On 2018-07-21 23:04, Grant Edwards wrote:

> Manually installing things in /usr/bin or /usr/sbin will often cause
> problems because Portage assumes that it controls those directories.
> 
> So don't do that: you should manually install things in /usr/local.
> 
> Or, install qmail using portage, so that the system knows you have an
> MTA. If you don't like the default qmail ebuild for some reason, you
> can use your own.
> 
> Or, tell Portage you have an MTA by adding an appropriate line to
> /etc/portage/profie/package.provided.  See portage(5).
> 
> Or, don't use Gentoo if you don't want to do things the way Gentoo
> does things.

I agree than one should not normally install hand-compiled programs in
the normal directories controlled by portage.  I can see how the case of
MTA can tempt someone into violating that rule, though:  unlike most of
all other cases where a program is called by other programs, the path to
/usr/sbin/sendmail is usually hardcoded, and there is no well known
environment variable either (like EDITOR or PAGER). mutt has a runtime
configuration option for the MTA but that's unusual.

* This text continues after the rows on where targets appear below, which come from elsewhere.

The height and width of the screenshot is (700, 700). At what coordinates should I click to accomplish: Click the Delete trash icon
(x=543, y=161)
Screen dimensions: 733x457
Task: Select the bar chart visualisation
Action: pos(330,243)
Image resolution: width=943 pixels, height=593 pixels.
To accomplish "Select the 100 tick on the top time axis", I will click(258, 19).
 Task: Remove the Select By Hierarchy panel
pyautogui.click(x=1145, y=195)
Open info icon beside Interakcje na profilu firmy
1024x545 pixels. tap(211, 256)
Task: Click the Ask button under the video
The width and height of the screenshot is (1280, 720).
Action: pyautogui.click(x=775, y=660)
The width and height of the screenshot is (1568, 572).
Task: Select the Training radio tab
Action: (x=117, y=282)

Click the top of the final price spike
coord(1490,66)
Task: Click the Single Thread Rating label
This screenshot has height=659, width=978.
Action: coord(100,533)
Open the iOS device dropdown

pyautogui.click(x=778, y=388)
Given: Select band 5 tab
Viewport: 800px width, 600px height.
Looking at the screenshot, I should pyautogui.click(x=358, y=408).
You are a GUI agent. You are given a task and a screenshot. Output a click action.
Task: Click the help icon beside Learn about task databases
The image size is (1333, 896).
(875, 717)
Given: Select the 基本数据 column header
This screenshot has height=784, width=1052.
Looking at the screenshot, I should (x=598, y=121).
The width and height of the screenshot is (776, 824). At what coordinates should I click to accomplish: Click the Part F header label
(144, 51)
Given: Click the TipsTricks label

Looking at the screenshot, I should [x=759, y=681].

In fact, I myself am guilty of the corresponding sin on my Debian
server: I want to run the latest version of my pet MTA, exim, and with
the features I choose, so hand compiling is the only way.  And this week
it backfired on me too:  I carelessly installed some package that
depended on a MTA - and boom, /usr/sbin/sendmail, which had been a
symlink to /opt/exim/bin/exim, was overwritten by something like
nullmailer.

The /usr/sbin/sendmail convention is one of the parts of Unix that,
honestly, sucks.  With repeated and prolonged exposure one can get
irritated enough to turn Poettering :-P

On Gentoo the best way is to make your own package from your favorite
MTA _and_ your own virtual/mta, and make both available in a local repo.
Recently I discovered dma[1] which IMHO is the _best_ lightweight MTA
for client machines, so now I have a Gentoo package for it.